For Reel

Summer with Monika (1953)
February 3, 2016, 7:30 pm
Filed under: Reviews | Tags: , ,

Director: Ingmar Bergman
3.5 Stars
Summer with MonikaIn the last scene of Summer with Monika, a dutiful father (Lars Ekborg) stares at himself in a mirror at the very spot where his ex-wife (Harriet Andersson) had stood earlier in the picture. Echoing the famed shot of Andersson in which she breaks the fourth wall as the background slowly fades into darkness, Ekborg is left illuminated in a similar void as his memories take him back to the island where he spent the eponymous romantic getaway that resulted in his child. Moments later, he is brought back to reality, the setting comes into light and focus once more, and in reflection he sees his sold belongings being paraded down the street. This scene not only revels in Ingmar Bergman’s lasting fascination with the face, but also in the collapsing of memories and lives.
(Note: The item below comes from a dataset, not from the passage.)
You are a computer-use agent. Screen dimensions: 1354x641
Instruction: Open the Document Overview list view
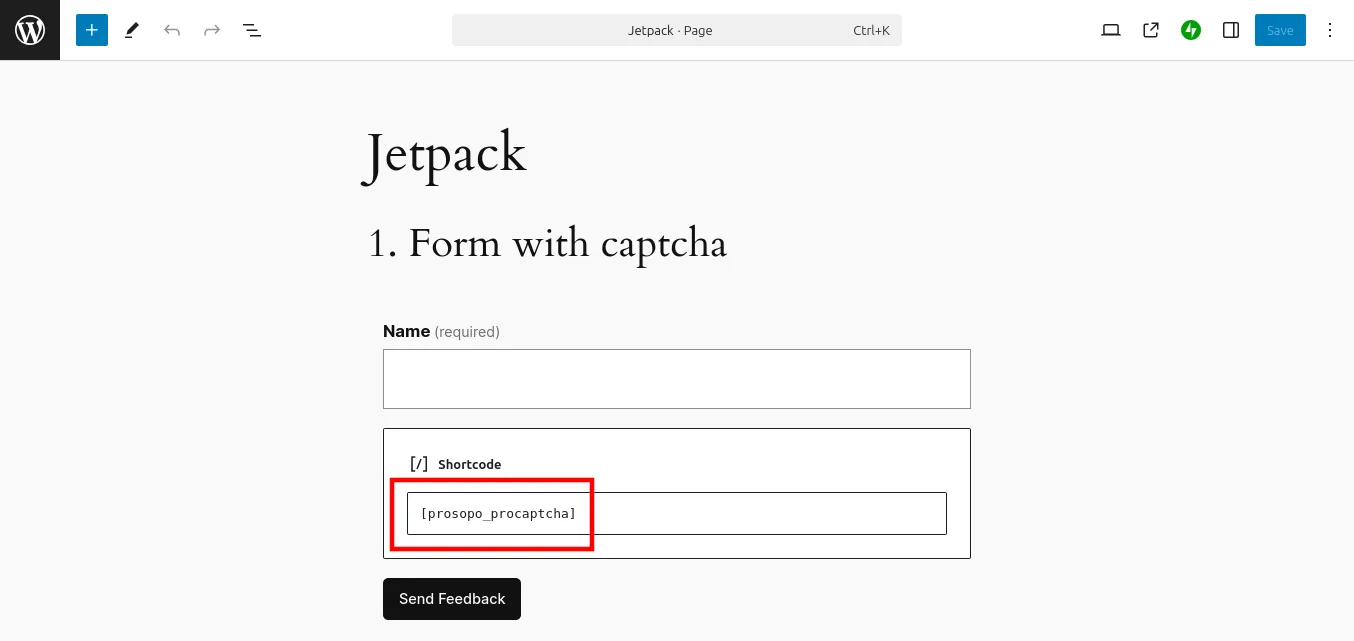(252, 30)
A mirror becomes a symbol of timelessness–past and present coexisting at once, memories coming to vividly to life and eulogized in this brief montage which suggests the impermanence of happiness. It feels like the only honest and earned moment in the entire epilogue, which finds the lovers back in the real world and dealing with a specifically Bergman type of miserablism. It is not that the portrayed cynical reality is unrealistic, but that it so shepherds in conventions of domestic melodrama that it all but obscures everything that has come before it. Monika is no more the complex, damaged heroine, but a vitriolic, ungrateful housewife. Regardless of that crucial inconsistency, the final shot anticipates the beautiful richness of many of Bergman’s images to come, and the time spent on the island is memorably rendered as a hugely sensual, but ultimately self-destructive love affair.